Алая заря — страница 21 из 42

— Могло быть еще страшнее, если бы им удалось осуществить задуманное: выключить свет, перед тем как разорвется бомба, — сказал Пратс.

— Какая жестокость!

— В потемках и вовсе могли бы все погибнуть, — смеясь, добавил Пратс.

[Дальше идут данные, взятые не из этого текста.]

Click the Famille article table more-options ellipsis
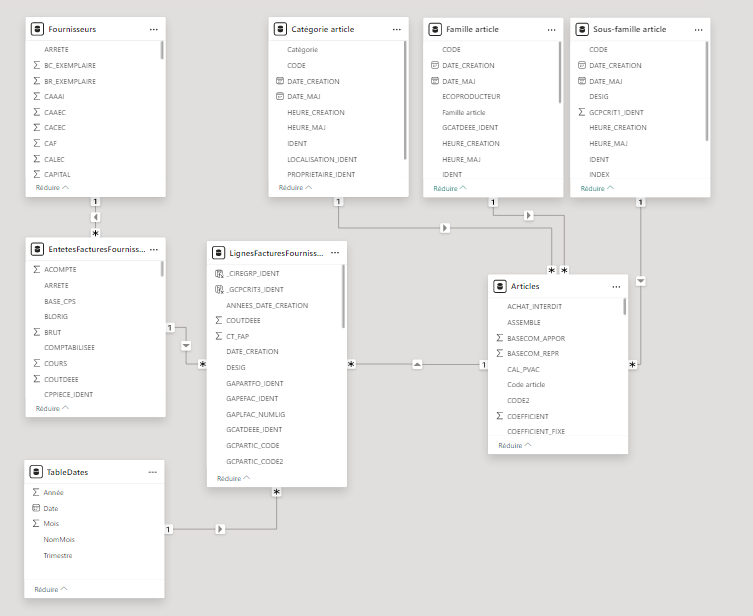 [551, 30]
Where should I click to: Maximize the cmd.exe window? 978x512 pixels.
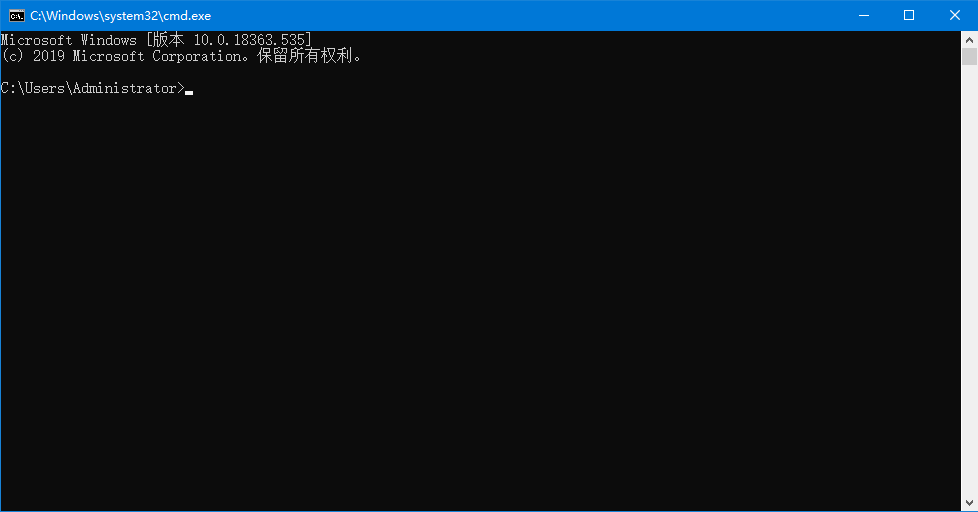tap(909, 16)
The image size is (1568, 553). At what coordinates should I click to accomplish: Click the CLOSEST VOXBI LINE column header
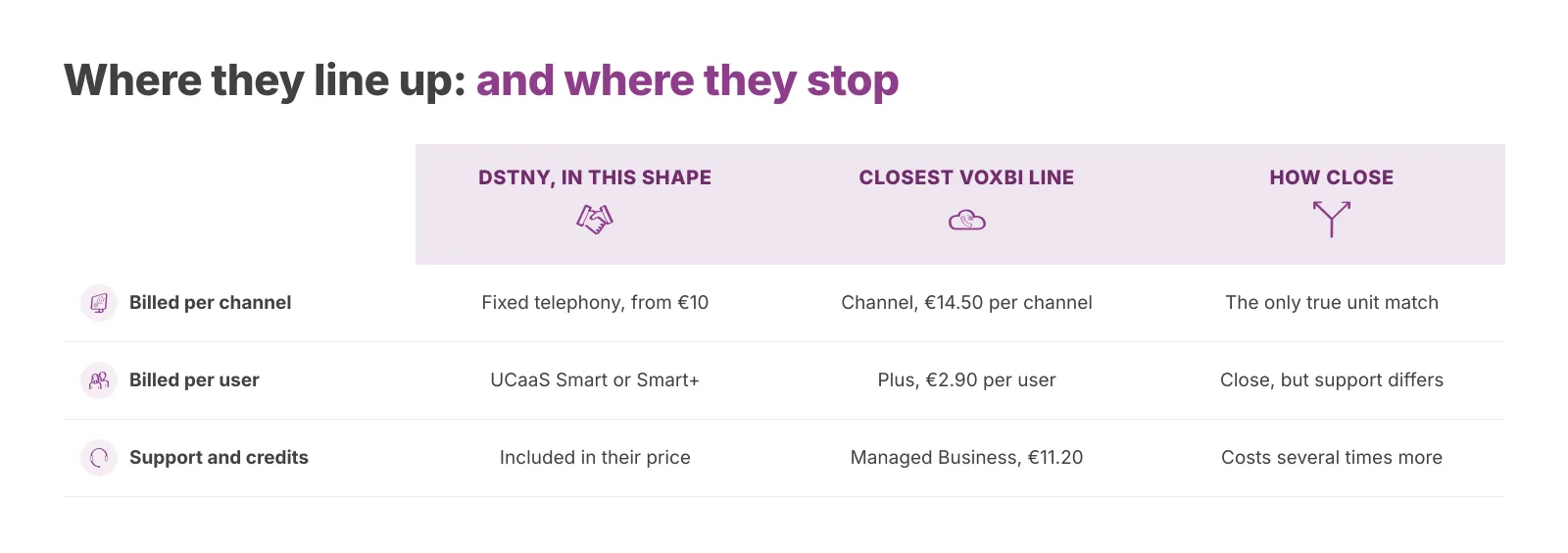[x=966, y=177]
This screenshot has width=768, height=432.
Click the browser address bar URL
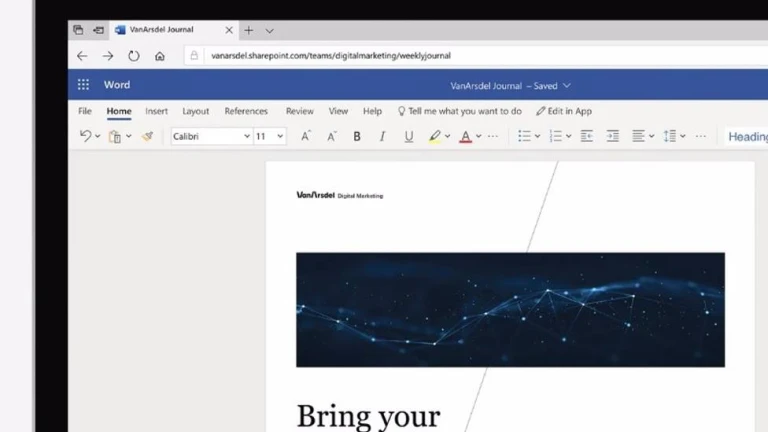coord(330,56)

— Нет! — воскликнул Мануэль, срываясь с места. — Над этим никто не имеет права смеяться… если это не последняя тварь! Убивать людей с такой холодной жестокостью!

— Это же были буржуи, — сказал Мадридец.

— Кто бы они ни были!

— А разве на войне солдаты не убивают невинных людей? — спросил Пратс. — Разве не решетят мирные жилища разрывными пулями?

— Они такие же мерзавцы, как и ваши бомбометатели!

— Поскольку у этого человека своя типография, — сказал Мадридец, — ясно, что он чувствует себя буржуем.

— Во всяком случае, я не чувствую себя убийцей. Надеюсь, ты тоже.

— Одна бомба не разорвалась, — продолжал Скопос, — она угодила в женщину, убитую первым взрывом, иначе была бы настоящая бойня.

— Кто же содеял такое зверство? — спросил Перико Ребольедо.

— Сальвадор.

— У этого человека черное сердце.

— Это зверь, а не человек, — сказал Скопос. — Во время паники ему удалось улизнуть из театра, но уже на следующий день, когда хоронили жертвы взрыва, он, как рассказывают, запасшись бомбами, забрался на памятник Колумбу, чтобы оттуда удобнее было метать их в участников похоронной процессии.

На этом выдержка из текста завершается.